John Updike

John Updike

DETAILS MAGAZINE
JULY 2006

Photo by Jake Chessum


Q: You’re a Christian, churchgoing person; how do you justify all the sex in your work?
A: Well, it exists, and there’s no denying it. And not even the Bible denies it as a powerful force. Freud tells us it’s really the only force. So I can’t be apologetic. It’s what makes the world go round. Christian or not, churchgoer or not, you sort of have to describe—but then I guess I describe it with a certain zeal and ardor of a deprived adolescence. It’s good in a way to be somewhat repressed growing up, because it leaves something more to express.

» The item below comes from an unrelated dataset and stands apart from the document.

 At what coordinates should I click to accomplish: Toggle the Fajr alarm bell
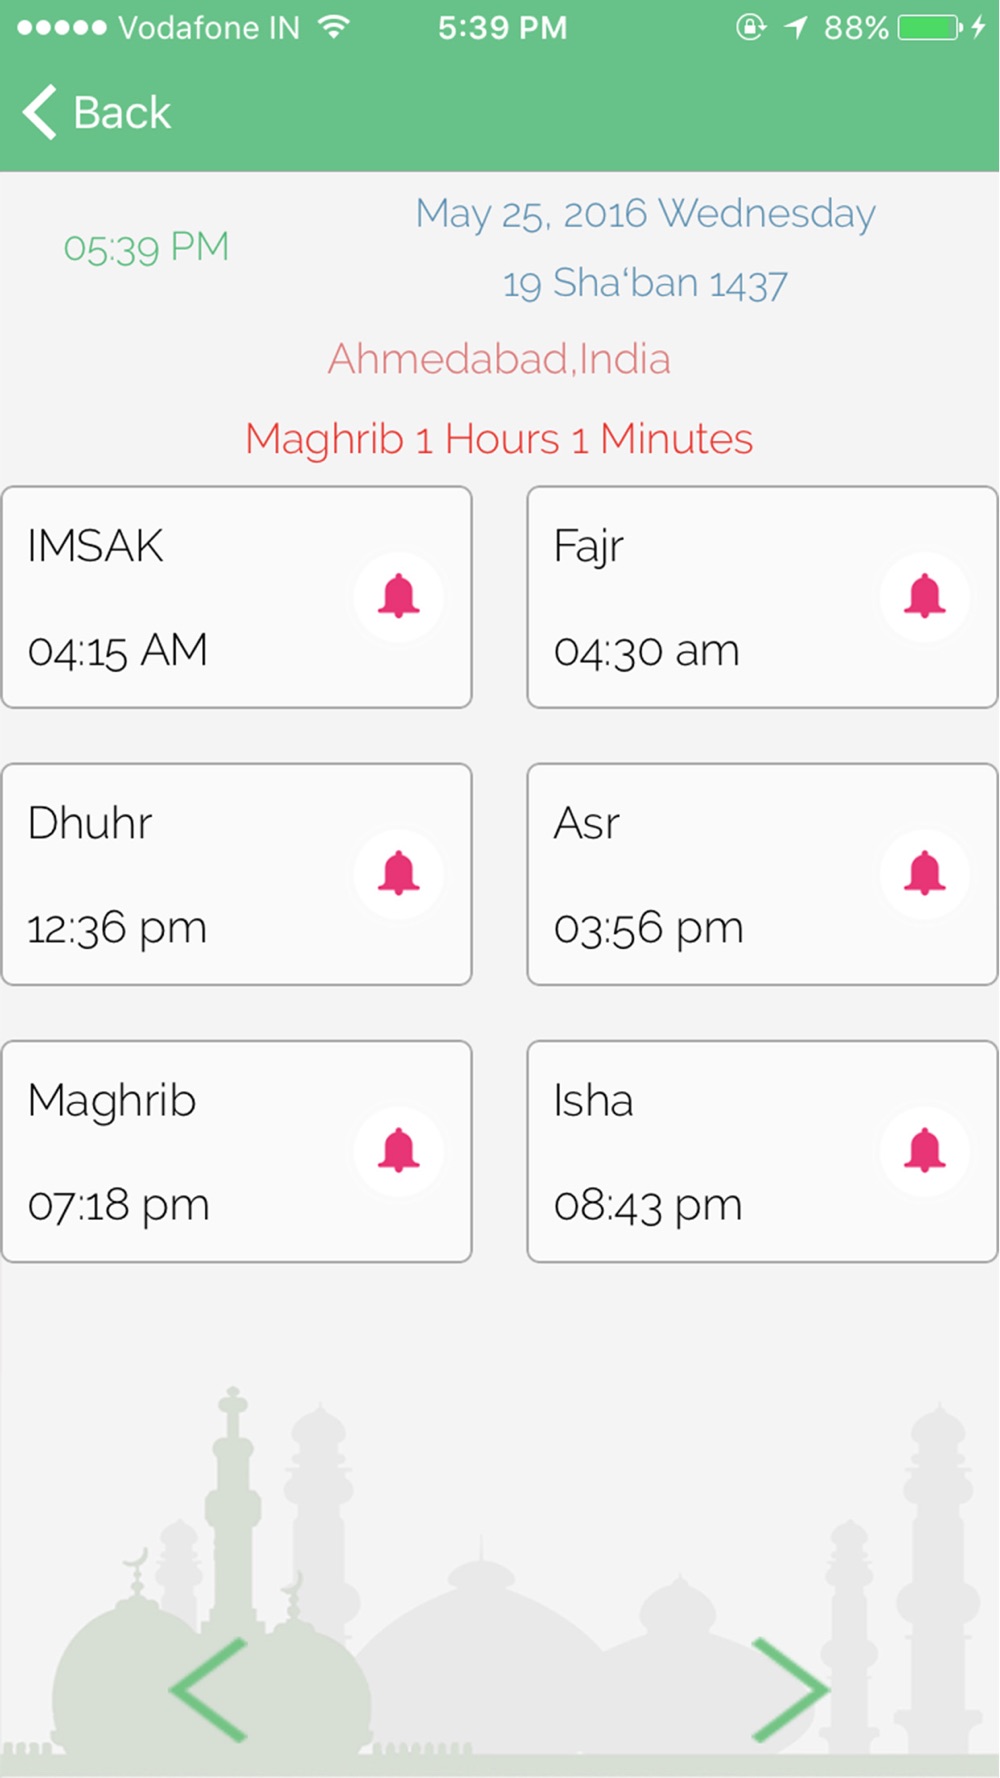[924, 597]
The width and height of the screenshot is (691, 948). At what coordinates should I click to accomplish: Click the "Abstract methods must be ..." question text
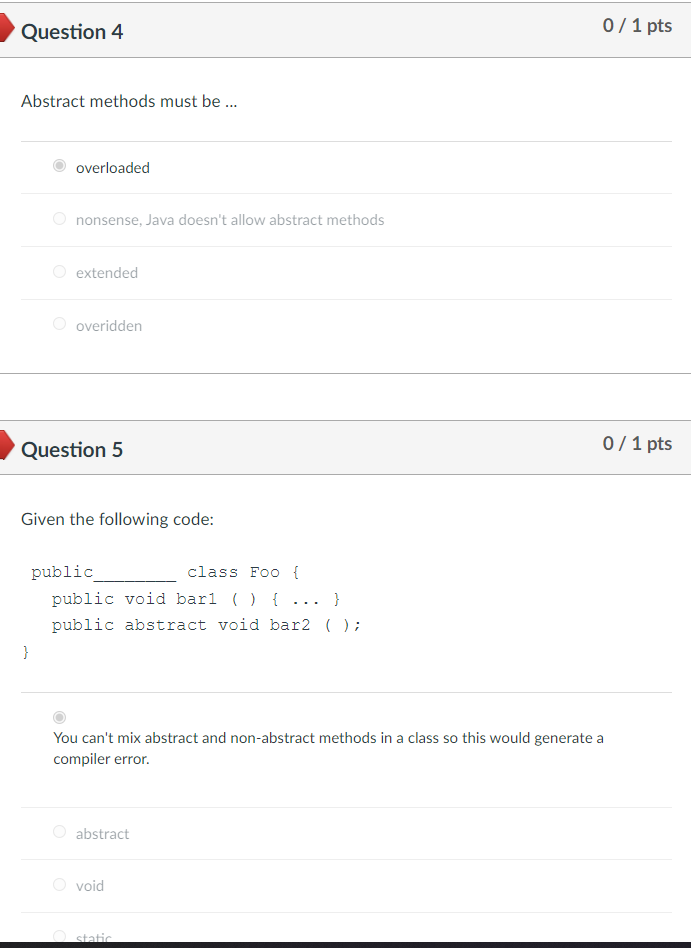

Q: With all the casual sex that teenagers seem to engage in now, I wonder if the act itself has lost its mystery.
A: Freud says that for the tide of libido to swell to its height, it needs an obstacle. And there is something about the loss of all these repressive forces that makes people less sexy.

Q: What do you think of the fundamentalist-Christian movement here?
A: I know how they feel—it’s the way my young character feels in my new book. His faith feels threatened by the modern world. But that’s the way it is. And you have to learn to live with it, and if you choose to keep some faith, you have to realize that you’re doing it kind of against the cultural tide.

Q: The middle class is disappearing. Where did it go?
A: In a city like New York, you’re aware of the rich and poor. You get outside the major cities, and you see them in their habitat—mowing their lawns, having their Saturday-night cookouts, and whatever else the middle class does. But it’s a stressful world, and increasingly expensive. We were comfortable enough [in the 1950s] not to be preoccupied by work and money, the way my father’s generation had been. And the middle class could afford the luxuries of fine living, which included dinner parties and, I guess, adultery. It was one of the by-products of the kind of cozy, friendly, self-enclosed economic existence. I think it is no longer—you can no longer just do your job, by the way. Your job is either your—what’s the word? –obsession, or you’re not good enough.

Q: Can there be an Updike today, a Hemingway, a guy who turns out volumes over a lifetime?
A: There is a make-it-big-or-you’re-out mentality in publishing. And publishers are not, unlike when I was young, willing to carry an author who never makes it big—does respectable work and has a small following. So no, I don’t think you’re going to see another Hemingway or even another Mailer. I just don’t think there’s the ability of the writer to grab the reader’s attention—and it’s the sort of thing that could be proved wrong tomorrow. Somebody can come along who produces books that people feel compelled to read.

Q: Do you ever watch reality-TV shows, like American Idol?
A:
I don’t! I get kind of embarrassed for everyone and get upset because they all involve the cruelty of being eliminated. Much of the glee of it seems to be the joy of seeing someone put down. I don’t know—I could be wrong about that.